Aber Frau de Dünn war schon aufgesprungen, nahm eine Schüssel aus dem Kühlschrank und füllte den Inhalt in einen kleinen Topf. „Das ist noch von gestern übrig. Ragout von der Seekatze. Sehr nahrhaft und bekömmlich. Und es macht mir überhaupt keine Mühe, für den Helden vom Siel tue ich doch alles.“ Sie lachte und kippte den Inhalt des Topfes auf meinen Teller. „Ich hätte den Fisch ansonsten sowieso wegschmeißen müssen, der hält sich nicht so lange ... Und falls von dem Snirtjebraten noch etwas übrigbleiben sollte, kann ich ihn ja morgen für Jendrik und mich noch einmal aufwärmen. Guten Appetit, Herr Lärrpers.“
„De Adebaars nöögt, mutt Poggen weten“, grunzte Jendrik de Düün und schaufelte sich das letzte Stück Fleisch auf den Teller.

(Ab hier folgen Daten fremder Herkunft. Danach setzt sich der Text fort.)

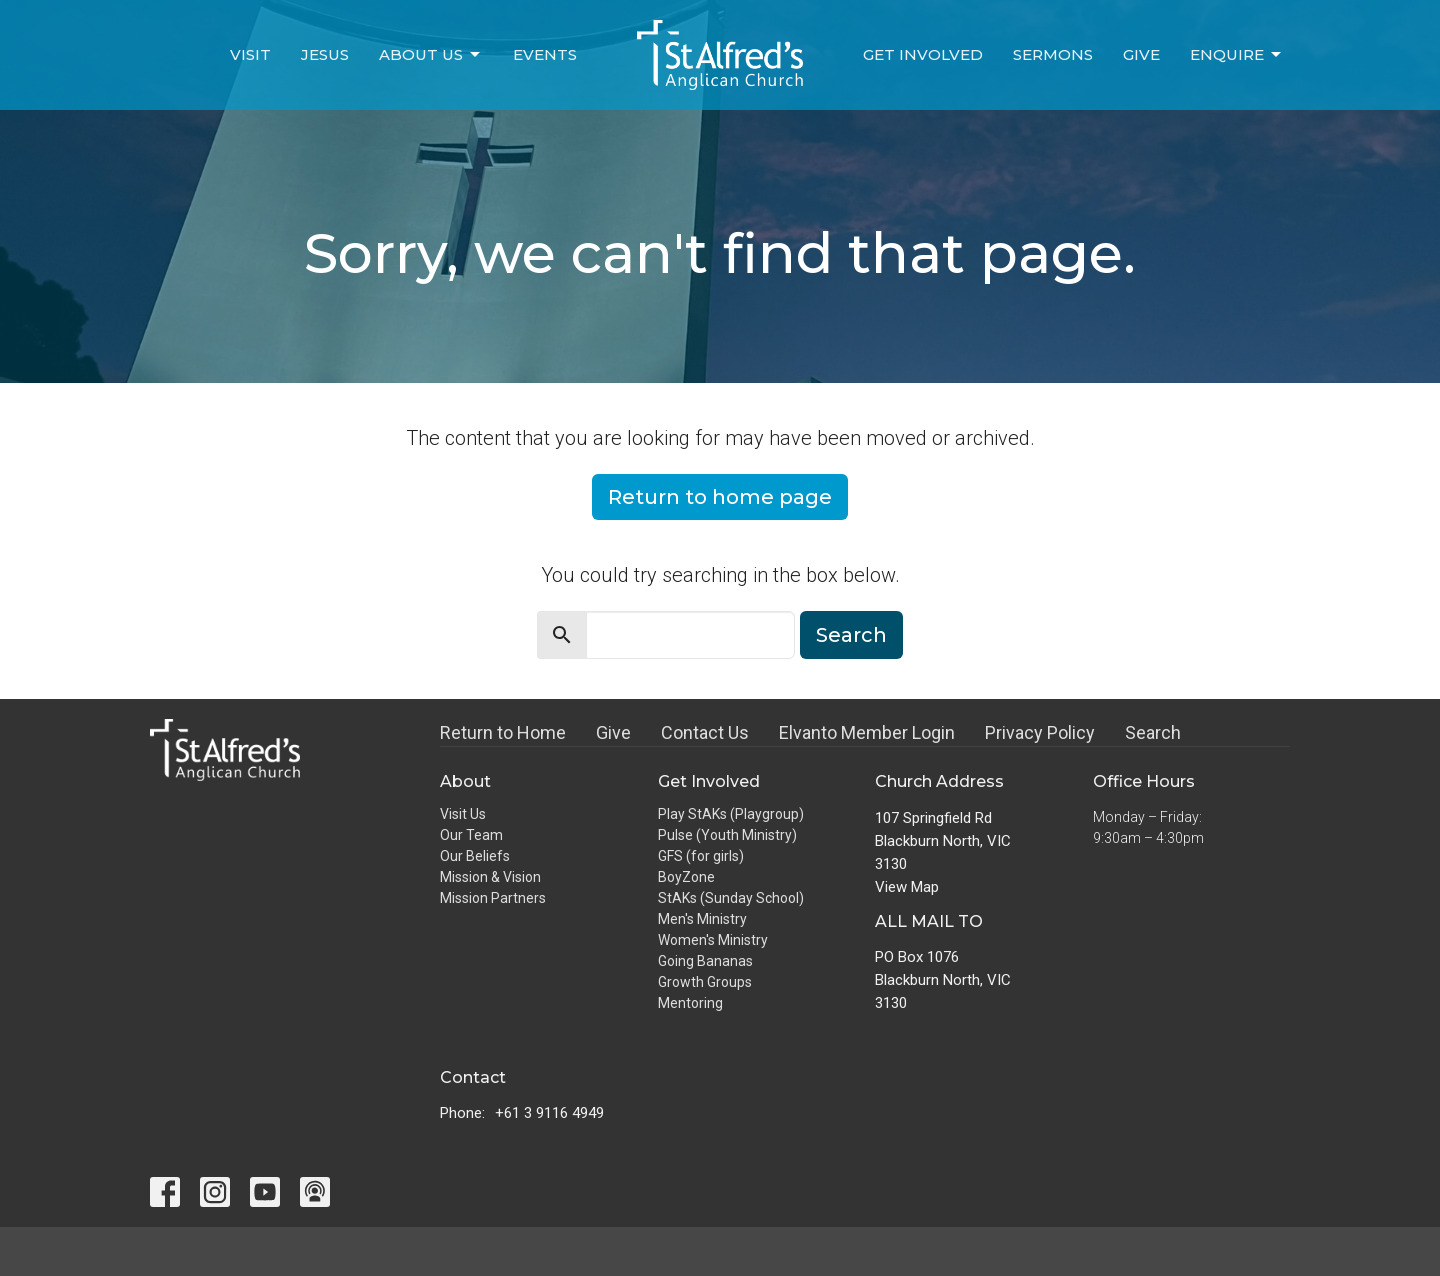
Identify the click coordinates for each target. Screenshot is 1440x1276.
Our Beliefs (475, 856)
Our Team (471, 835)
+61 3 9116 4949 (549, 1113)
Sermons (1053, 54)
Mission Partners (493, 898)
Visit (250, 54)
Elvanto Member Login (867, 732)
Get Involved (923, 54)
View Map (907, 887)
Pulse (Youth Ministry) (727, 835)
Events (545, 54)
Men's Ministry (702, 919)
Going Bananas (705, 961)
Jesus (325, 54)
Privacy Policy (1040, 732)
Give (1141, 54)
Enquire (1237, 55)
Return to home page (720, 497)
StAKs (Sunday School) (731, 898)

Frau de Düün, die meinen fragenden Blick sah, übersetzte: „Wer Gäste einlädt, muss sie auch passend bewirten können. Nun essen sie aber, Herr Lärrperts, bevor das Fischragout kalt wird. Dann schmeckt es nämlich nicht mehr!“
Später schaffte ich es mühsam auf mein Zimmer. Natürlich war mein Essen fast kalt gewesen und der Geruch nach säuerlichem Glibbertier ließ mich immer wieder würgen. Doch unter dem strengen Blick der Frau de Dünn stopfte ich das Essen in mich hinein. Auf den Nachtisch verzichtete ich und mühsam den Brechreiz unterdrückend, verabschiedete ich mich rasch. Zurück in meiner Wohnung übergab ich mich keuchend über der Toilette, bis sich auch nicht das geringste bisschen Fisch mehr in meinem Magen befand.

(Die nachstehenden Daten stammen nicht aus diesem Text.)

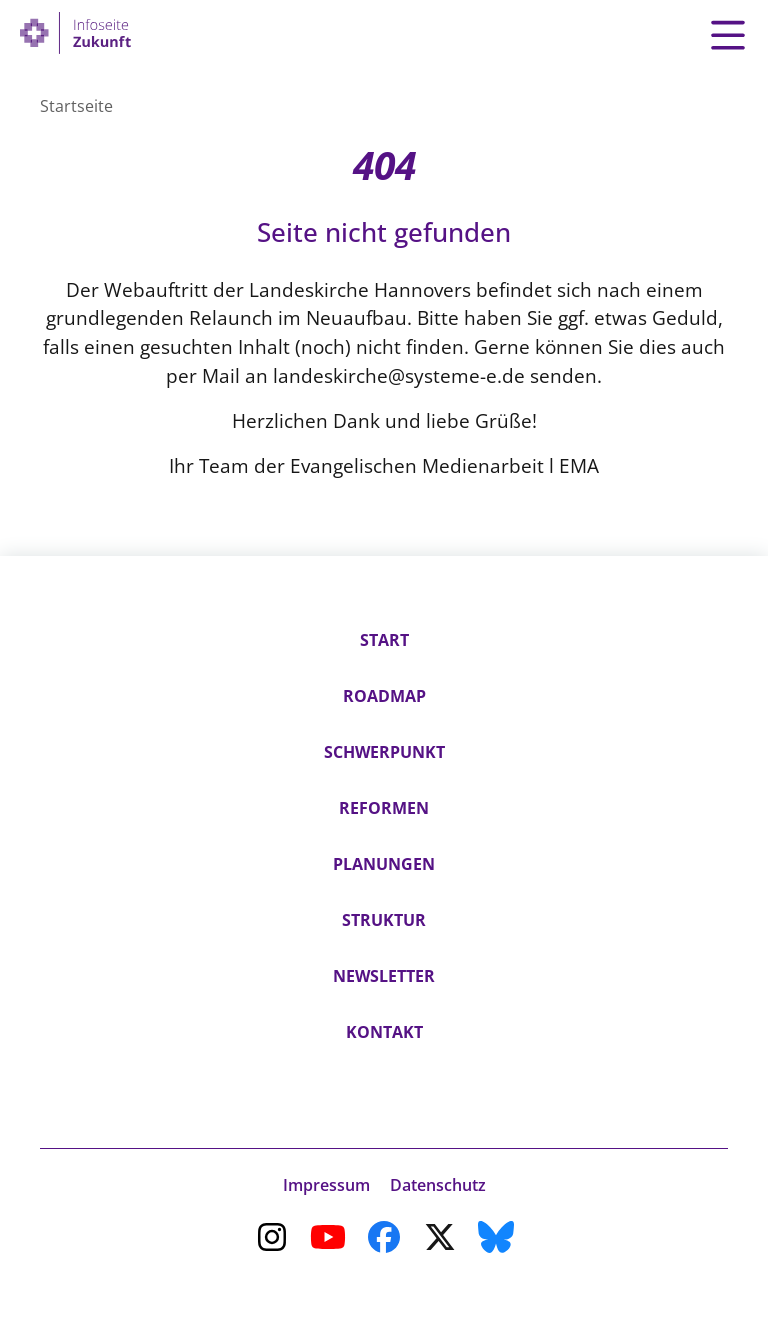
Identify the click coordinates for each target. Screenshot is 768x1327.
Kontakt (384, 1032)
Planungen (384, 864)
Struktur (384, 920)
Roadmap (384, 696)
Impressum (326, 1185)
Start (384, 640)
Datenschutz (438, 1185)
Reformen (384, 808)
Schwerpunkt (384, 752)
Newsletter (384, 976)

Nach einer umfangreichen Erholungspause wanderte ich am Nachmittag mit Bingo - den ich vor dem Bauernhaus nur schwer von seinem Knochen loseisen konnte - am Strand entlang nach Bensersiel, wo ich mich in dem mir bekannten Imbiss mit einer doppelten Currywurst und reichlich Pommes mit Mayonnaise entschädigte.
XI.
Am Mittwochmorgen befand ich mich schon sehr früh in der Detektei und verfrachtete Bingo mit seinem stinkenden Knochen in Birgits Büro. Sollte das Mädchen doch auch etwas von ihrem ‚Geschenk‘ an den Hund haben.
Die letzten Tage an der Küste waren sehr erholsam und entspannend gewesen. Nachdem ich mich endlich von dem Fischschock, schon beinahe einer Fischvergiftung, erholt hatte, genossen mein Hund und ich die herrlichen Tage am Meer. Doch die Zeit ging viel zu schnell vorbei und alsbald musste ich mich von meinen Wirtsleuten verabschieden. Frau de Dünn überreichte mir mit einem Lächeln eine Dose. „Ich habe extra noch etwas Fischragout für sie gekocht, Herr Lärrperts. Da haben sie noch ein wenig Reiseproviant ...“
Die Dose wanderte unterwegs an einer Raststätte in den Mülleimer und ich gönnte mir in dem Restaurant dort ein großes Zigeunerschnitzel mit Pommes. Und natürlich ausreichend Mayonnaise!
Punkt zehn Uhr betrat ich den abgesperrten Parkplatz vor dem Krav Maga Studio und wurde von meinen Freunden dort schon erwartet. Bernd blickte demonstrativ auf seine Armbanduhr und sah mich streng an: „Jonathan, da bist du ja endlich!“ Ich begrüßte meine Kollegen, die im Halbkreis vor einem Mann in Feuerwehruniform standen. Es war wieder ein herrlicher Tag, eigentlich viel zu warm für den Monat April und die Sonne brannte jetzt schon heiß vom Himmel. Zum Glück ging ein stetiger Wind, der den Aufenthalt im Freien erträglich machte. Nachdem ich Bernd, Christine, Birgit, Jennifer, Sam, Dozer und Frank ausgiebig begrüßt hatte - lediglich Monika Salders, die quirlige kleine Brünette fehlte - sah mich der uniformierte Feuerwehrmann nun ebenfalls streng an und meinte: „Dann sind wir jetzt endlich vollzählig und können anfangen?“ Er war spindeldürr, vielleicht einen Meter und fünfundneunzig Zentimeter groß und überragte mich damit gut um eine Kopfeslänge. Neben ihm stand ein übergroßer Feuerlöscher und etwas abseits befand sich ein kleiner Haufen aufgeschichtetes Holz, sowie ein Benzinkanister.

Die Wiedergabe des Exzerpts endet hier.